(Tarefa 1):
Diga se cada afirmação concorda com o documento sobre a contratação de professores de educação física, respondendo sim ou não e citando textualmente as palavras do documento que o decidem: (a) o critério da experiência profissional em atividades do 1º ciclo do ensino básico tem uma ponderação de 60%; (b) a residência no concelho tem uma ponderação de 10%; (c) as atividades de enriquecimento curricular seriam prestadas em escolas do 2º ciclo.
(Tarefa 2):
Prolongue o documento sobre a contratação de professores de educação física a partir do ponto em que termina.

(Texto):

Reparo / Censura


Entidade visada: Câmara Municipal de Santa Maria da Feira
Proc.º: R-4172/06
Área: A4


Assunto: Contratação de professores de educação física, em regime de avença. Critérios de selecção. Residência e experiência de leccionação no concelho.




Foi apresentada ao Provedor de Justiça queixa onde se contestam os critérios adoptados pela Câmara Municipal de Santa Maria da Feira na selecção das candidaturas à contratação de professores para actividades de enriquecimento curricular na área da educação física e desporto, a prestar nas escolas do 1º ciclo do ensino básico do concelho. Na queixa são visados essencialmente dois critérios:




a) o critério da experiência profissional em actividades do 1º ciclo do ensino básico, com uma ponderação de 60%, porquanto não valoriza a experiência em actividades relacionadas com a educação física, pelo que da sua aplicação poderia resultar que um candidato com experiência naquele ciclo de ensino em área distinta da educação física viesse a ultrapassar um candidato cuja licenciatura lhe confira habilitação própria para leccionar esta disciplina;



b) os critérios da residência no concelho de Santa Maria da Feira e da experiência profissional exercida em escolas do 1º ciclo do mesmo concelho, com ponderação de 20% e 10%, respectivamente, por serem irrelevantes para o exercício da função em causa e, na medida em que discriminam os candidatos residentes noutros locais, ofendem o princípio constitucional da igualdade.

(Dados fornecidos):
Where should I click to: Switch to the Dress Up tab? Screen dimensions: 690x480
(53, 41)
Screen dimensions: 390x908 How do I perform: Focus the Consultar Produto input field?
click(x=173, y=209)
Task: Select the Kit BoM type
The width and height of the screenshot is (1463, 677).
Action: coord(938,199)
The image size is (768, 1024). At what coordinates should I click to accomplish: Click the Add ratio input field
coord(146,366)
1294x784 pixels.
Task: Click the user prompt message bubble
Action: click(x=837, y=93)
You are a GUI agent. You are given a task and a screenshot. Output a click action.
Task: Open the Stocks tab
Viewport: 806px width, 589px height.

...

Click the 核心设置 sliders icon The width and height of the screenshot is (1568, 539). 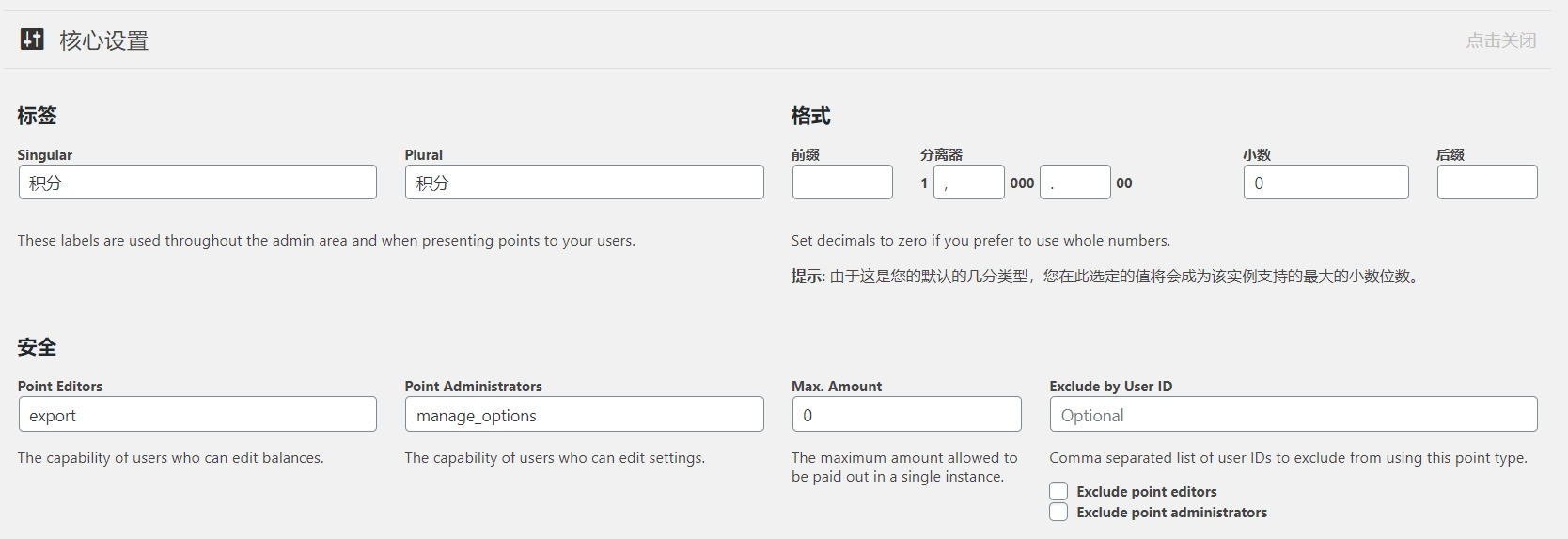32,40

(Resultado final 1):
(a) Sim: «o critério da experiência profissional em actividades do 1º ciclo do ensino básico, com uma ponderação de 60%»
(b) Não: «os critérios da residência no concelho de Santa Maria da Feira e da experiência profissional exercida em escolas do 1º ciclo do mesmo concelho, com ponderação de 20% e 10%, respectivamente»
(c) Não: «a prestar nas escolas do 1º ciclo do ensino básico do concelho»

(Resultado final 2):
No que concerne ao critério referido em a), esclarece V.Exa. que “apenas foi considerada a experiência em leccionação da disciplina em questão nas escolas do 1º CEB, não tendo ponderação a experiência em outras áreas distintas da educação física“, o que se afigura bastante para afastar as dúvidas suscitadas, neste ponto, na reclamação (1).



Já quanto à crítica dirigida aos critérios enunciados em b), responde V.Exa. que a sua adopção foi justificada “pela simples razão de um melhor cumprimento da assiduidade e da pontualidade dos candidatos relativamente à sua proximidade geográfica com os locais onde prestariam serviços“.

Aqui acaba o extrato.